Closed ypxie closed 8 years ago

ypxie commented 8 years ago

http://theanets.readthedocs.org/en/v0.6.2/generated/theanets.layers.recurrent.Clockwork.html

The fast module should recieve information from slow modules with larger time period, and not vice versa,

But the current implementation is on the contrary.

ypxie commented 8 years ago

@lmjohns3

githubnemo commented 8 years ago

It would have been helpful if you included the way you have come to this conclusion. So I try this now.

Arguing (for a CWRNN with 1 node/module and 3 modules) the mask currently is:

1 1 1
0 1 1
0 0 1

Columns are ordered left to right from slow to fast. Assuming this to be the weight matrix, simulating an activation vector gives

dot([1 1 1], [[1 1 1],[0 1 1],[0 0 1]) = [1,2,3]

So the leftmost unit receives the least input. The reverse happens when using the alternative mask:

dot([1 1 1], [[1 0 0], [1 1 0], [1 1 1]]) = [3,2,1]

So yes, it seems to me that the shortcut connections are reverse.

The patch is (probably) as simple as

-mask[i*n:(i+1)*n, i*n:] = 1
+mask[ i*n:, i*n:(i+1)*n] = 1
lmjohns3 commented 8 years ago

Yeah, this can be tricky to reason about. I've read your argument carefully but I think the current code is correct; let me see if I can convince you. The code assumes, as I will here, that the modules are sorted in decreasing order of period, so the slowest one is on the left and the fastest is on the right.

Symbolically, the hidden state can be represented

[ h3  h2  h1 ]

for three modules, each with one node, that have periods 3, 2, and 1, respectively. The masked weight matrix is:

[ w33 w32 w31 ]
[  0  w22 w21 ]
[  0   0  w11 ]

So after the dot product, we'd get the vector:

[ h3*w33  h3*w32+h2*w22  h3*w31+h2*w21+h1*w11 ]

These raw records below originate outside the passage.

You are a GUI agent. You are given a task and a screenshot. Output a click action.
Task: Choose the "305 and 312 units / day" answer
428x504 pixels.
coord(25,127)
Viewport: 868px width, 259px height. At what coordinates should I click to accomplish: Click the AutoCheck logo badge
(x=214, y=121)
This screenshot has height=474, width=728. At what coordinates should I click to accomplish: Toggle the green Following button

Again, the modules are sorted from slowest on the left (period 3) to fastest on the right (period 1). The symbolic variables show that the hidden state from the slowest module is incorporated in the output of all three modules, but the fastest module only affects the output of itself.

At any rate I agree that there could be a couple more comments in the code along these lines. I'll try to adapt this response and include it in the mask generation somewhere.

I'm going to close this but feel free to reopen if you're not convinced by this line of reasoning.

ypxie commented 8 years ago

Thanks for the explanation. I didnot notice that the periods has even reversed I the Intit function. Is there any specific reason to reverse them ?

githubnemo commented 8 years ago

@lmjohns3 thanks for taking your time with this. Instead of fixing this quite non-intuitive behaviour with more documentation I would argue that, considering how easy the fix is, the mask should be the other way around, allowing for ascending period specification. There is really no reason to make things more complicated by introducing caveats like this.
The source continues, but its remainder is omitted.